Conn's syndrome (Primary Hyperaldosteronism) made easy


Primary aldosteronism (PA or Conn’ syndrome) is the most common secondary form of arterial
hypertension, with an estimated prevalence ranging between 6% and 20% in patients with resistant
hypertension. The use of aldosterone-renin ratio (ARR) for screening contributes to the increased
diagnostic rate of this disease. Diagnosis of primary aldosteronism consists of an initial screening test
and subsequent confirmatory tests. A prompt recognition of this disease and early institution of treatment
is vital to protecting patients from aldosterone-related blood pressure control and attenuated
cardiovascular events.
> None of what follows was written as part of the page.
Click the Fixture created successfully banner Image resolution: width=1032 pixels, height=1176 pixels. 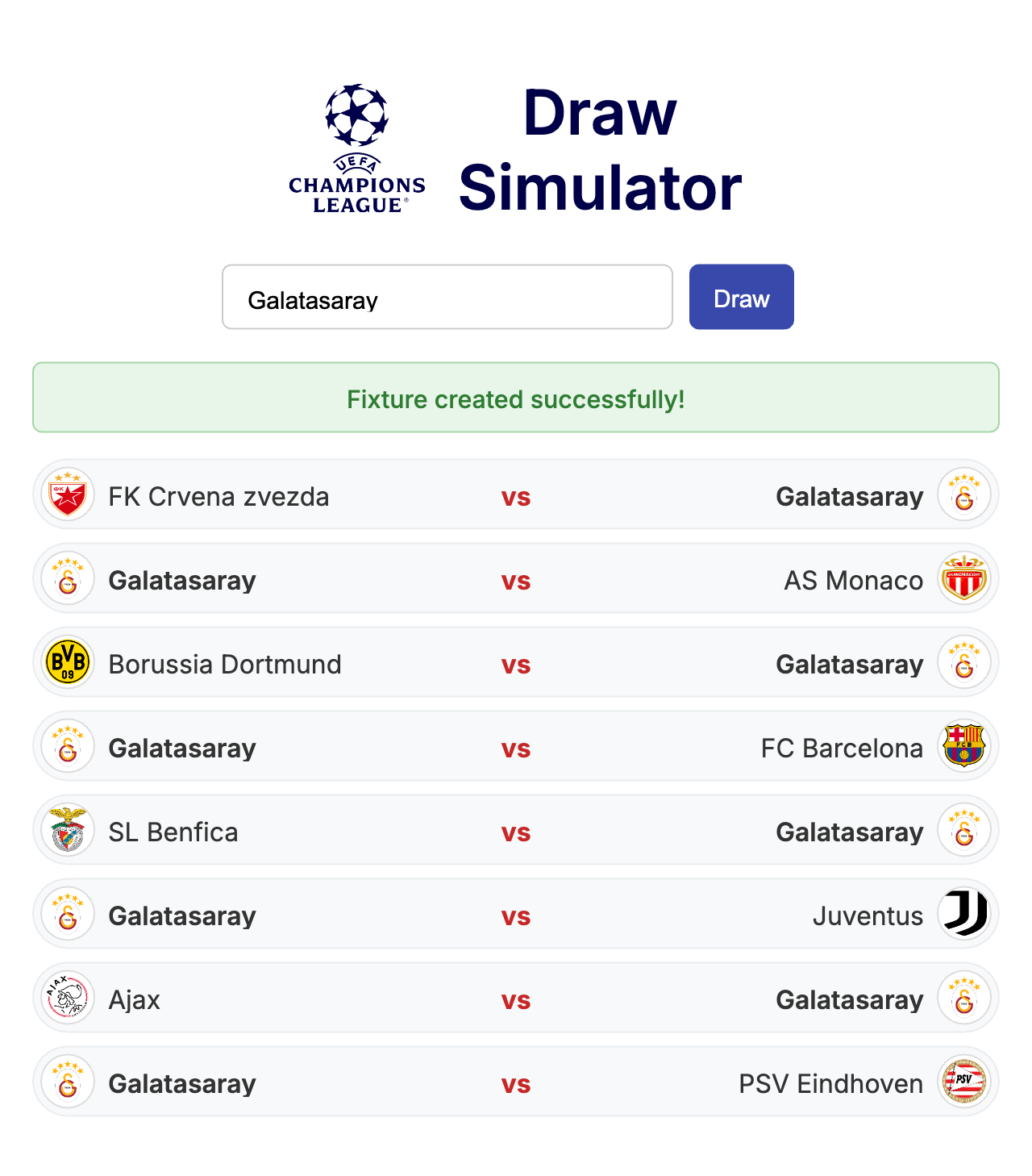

Aldosterone-producing adenoma and bilateral adrenal hyperplasia (microor
macro-nodular) are the two main subtypes, constituting more than 90% of primary aldosteronism
Aldosterone-producing adenoma (APA) is typically managed with laparoscopic adrenalectomy.
Idiopathic hyperaldosteronism (IHA) is amenable to medical therapy with mineralocorticoid receptor
antagonists. Adrenal image is not accurate for distinguishing between an APA and IHA. Adrenal venous
sampling (AVS) is therefore essential for selecting the appropriate therapy for patients with a high
probability of PA who require surgical treatment. Short-term treatment outcome is determined by
factors such as pre-operative blood pressure level and hypertension duration, but evidence on long-term
outcome and survival after therapy is still lacking.
The purpose of this review is to provide up-to-date information on the etiology as well as strategies
for the subtype lateralization and the management of PA.